L’entrée en scène de Florence Pugh, qui incarne Yelena Belova, vient bousculer ce fragile équilibre. Impossible de réduire Yelena à une copie ou à une simple remplaçante. Sœur adoptive de Natasha, elle expose, à travers ses liens avec Melina Vostokoff (Rachel Weisz) et Alexei Shostakov, alias Red Guardian (David Harbour), une version bien différente du passé et de la famille : recomposée, tordue, minée par la manipulation. Le film Black Widow, sous la direction de Cate Shortland, orchestre ce passage de relais avec brio, tout en dévoilant la mécanique Marvel : entre fidélité à l’héritage et renouvellement des codes.

Voici ce que chaque personnage apporte à cette dynamique nouvelle :

  • Natasha Romanoff, alias Black Widow : membre phare des Avengers, figure tragique portée par le jeu subtil de Scarlett Johansson.
  • Yelena Belova : la relève, incarnée par Florence Pugh, qui insuffle un humour décalé et une énergie résolument contemporaine.
  • Red Guardian et Melina Vostokoff : un duo parental atypique, reflets déformés de la famille Marvel, qui enrichissent la mythologie du MCU.

Le face-à-face entre Natasha et Yelena, nourri par l’alchimie des actrices, fait émerger un thème central : le poids du passé, la trace laissée par les héroïnes, et la capacité du MCU à inventer de nouvelles figures sans renier celles d’hier. Black Widow ne se résume plus à une identité, mais se partage, se transforme. Une avancée portée notamment par la volonté de productrices comme Victoria Alonso, qui défendent une évolution des héroïnes vers plus de complexité, loin des caricatures du passé.

Jeune femme en jean et veste militaire dans un parc urbain

Le retour de Yelena, entre nouvelles dynamiques et défis pour les super-héroïnes Marvel

L’apparition de Yelena Belova, campée par Florence Pugh, à la fin du film Black Widow, n’a rien d’anodin. Sa rencontre avec Valentina Allegra de Fontaine (Julia Louis-Dreyfus), figure trouble s’il en est, signale une recomposition profonde des jeux de pouvoir au sein du MCU. Yelena ne se contente pas d’endosser le costume : elle impose son style, entre ironie mordante et présence physique qui tranche avec la gravité de Natasha. Son arrivée dans la série Hawkeye confirme ce virage : alliances ambiguës, dilemmes moraux plus marqués, et une place d’actrice à part entière dans l’intrigue, rarement accordée aux héroïnes jusque-là.

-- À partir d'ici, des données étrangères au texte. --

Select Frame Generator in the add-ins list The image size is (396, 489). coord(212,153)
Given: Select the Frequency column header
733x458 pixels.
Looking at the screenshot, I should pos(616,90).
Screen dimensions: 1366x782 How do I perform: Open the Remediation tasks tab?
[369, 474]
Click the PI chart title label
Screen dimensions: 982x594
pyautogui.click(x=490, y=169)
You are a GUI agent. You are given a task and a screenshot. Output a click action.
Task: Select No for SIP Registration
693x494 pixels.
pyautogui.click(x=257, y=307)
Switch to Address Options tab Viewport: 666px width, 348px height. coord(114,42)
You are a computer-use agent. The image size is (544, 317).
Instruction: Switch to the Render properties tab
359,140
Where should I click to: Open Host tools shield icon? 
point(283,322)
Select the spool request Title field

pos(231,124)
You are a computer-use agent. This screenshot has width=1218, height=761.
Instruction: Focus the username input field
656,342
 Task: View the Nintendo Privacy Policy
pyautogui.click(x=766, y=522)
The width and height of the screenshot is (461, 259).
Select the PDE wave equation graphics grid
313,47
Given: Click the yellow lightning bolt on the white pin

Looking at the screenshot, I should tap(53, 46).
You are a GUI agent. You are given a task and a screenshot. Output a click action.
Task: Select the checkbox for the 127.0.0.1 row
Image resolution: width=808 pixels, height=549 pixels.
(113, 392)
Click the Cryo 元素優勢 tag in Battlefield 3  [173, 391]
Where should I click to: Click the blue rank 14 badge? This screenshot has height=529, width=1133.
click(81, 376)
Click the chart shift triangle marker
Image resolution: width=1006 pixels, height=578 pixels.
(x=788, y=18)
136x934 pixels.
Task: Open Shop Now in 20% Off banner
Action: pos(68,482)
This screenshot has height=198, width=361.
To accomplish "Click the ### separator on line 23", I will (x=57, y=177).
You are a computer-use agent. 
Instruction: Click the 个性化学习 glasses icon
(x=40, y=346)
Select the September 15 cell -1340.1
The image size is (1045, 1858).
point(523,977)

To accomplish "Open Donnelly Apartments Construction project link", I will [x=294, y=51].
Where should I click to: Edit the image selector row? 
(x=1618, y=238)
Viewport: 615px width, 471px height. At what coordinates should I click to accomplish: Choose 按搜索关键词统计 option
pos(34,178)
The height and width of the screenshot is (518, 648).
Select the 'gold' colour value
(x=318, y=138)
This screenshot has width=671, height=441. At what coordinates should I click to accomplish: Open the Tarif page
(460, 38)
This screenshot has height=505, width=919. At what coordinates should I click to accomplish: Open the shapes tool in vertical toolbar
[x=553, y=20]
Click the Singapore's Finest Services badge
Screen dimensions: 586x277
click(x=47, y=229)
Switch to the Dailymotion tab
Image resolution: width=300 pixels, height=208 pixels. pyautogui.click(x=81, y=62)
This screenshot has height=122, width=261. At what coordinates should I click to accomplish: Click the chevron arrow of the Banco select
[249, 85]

Cette montée en puissance répond à une attente longtemps exprimée par les fans. Jusqu’ici, les figures féminines du MCU, d’Okoye à Shuri en passant par Captain Marvel, restaient souvent reléguées à l’arrière-plan, ou servaient de soutien aux héros masculins. Le succès populaire de Black Panther et la mise en avant des Dora Milaje ont ouvert la voie à une galerie de personnages plus variée. Yelena, grâce à son parcours singulier, contribue à élargir ce paysage, s’éloignant des formules figées de l’époque Perlmutter, où les femmes peinaient à occuper le devant de la scène.

Quelques évolutions concrètes méritent d’être soulignées :

  • Victoria Alonso, à la production chez Marvel Studios, milite pour que les héroïnes soient dépeintes avec plus de nuances et moins de clichés.
  • L’émergence de groupes comme les Thunderbolts, où figure Ava Starr alias Ghost, accélère la diversification des profils féminins dans les rangs des super-héros.

Sous la houlette de Kevin Feige et Disney, le MCU s’engage clairement sur une nouvelle voie. Les enjeux scénaristiques se déplacent : succession, légitimité des héroïnes, rapport à l’héritage et au pouvoir deviennent des axes majeurs. Yelena Belova, par ses choix et son tempérament, s’impose comme l’un des visages forts de cette métamorphose. Une trajectoire qui, loin de s’achever, continue de redessiner les horizons du MCU, et ce n’est sans doute qu’un début.